§ **REQUIRED ACTION**:
Your answer is the line containing "The image size" plus every line after it through the end of the records, printed exactly and free of pictures.

Stored items:
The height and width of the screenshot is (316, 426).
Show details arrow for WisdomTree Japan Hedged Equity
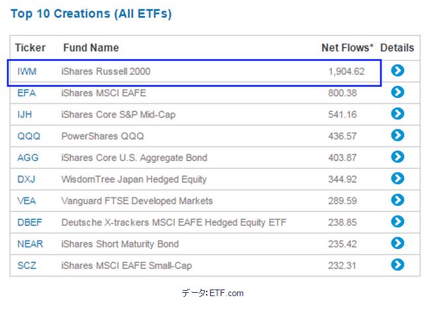pyautogui.click(x=398, y=178)
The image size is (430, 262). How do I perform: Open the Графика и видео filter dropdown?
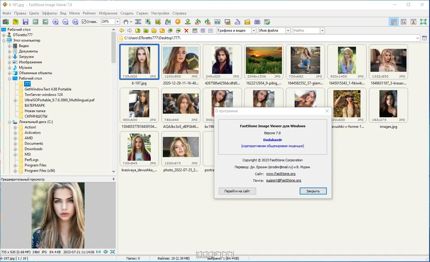pos(254,30)
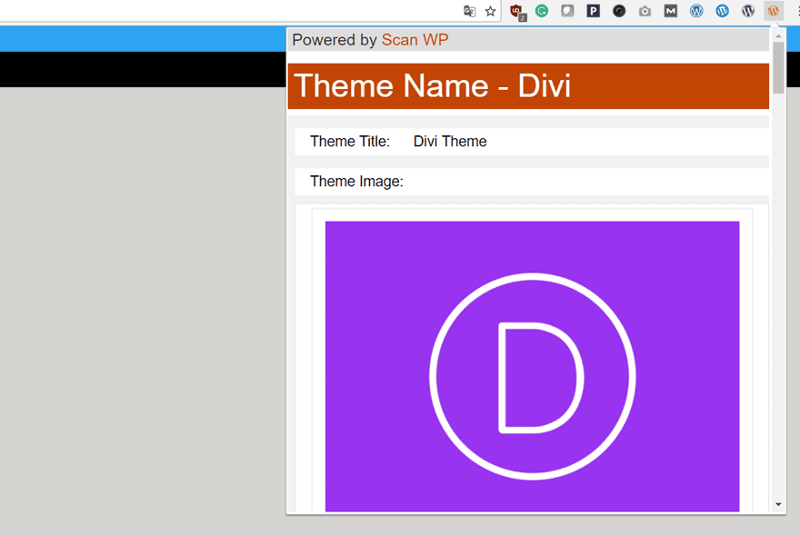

§ **RESULT FOR THIS EXERCISE**:
The image size is (430, 262). How do I perform: Open the Графика и видео filter dropdown?
pos(254,30)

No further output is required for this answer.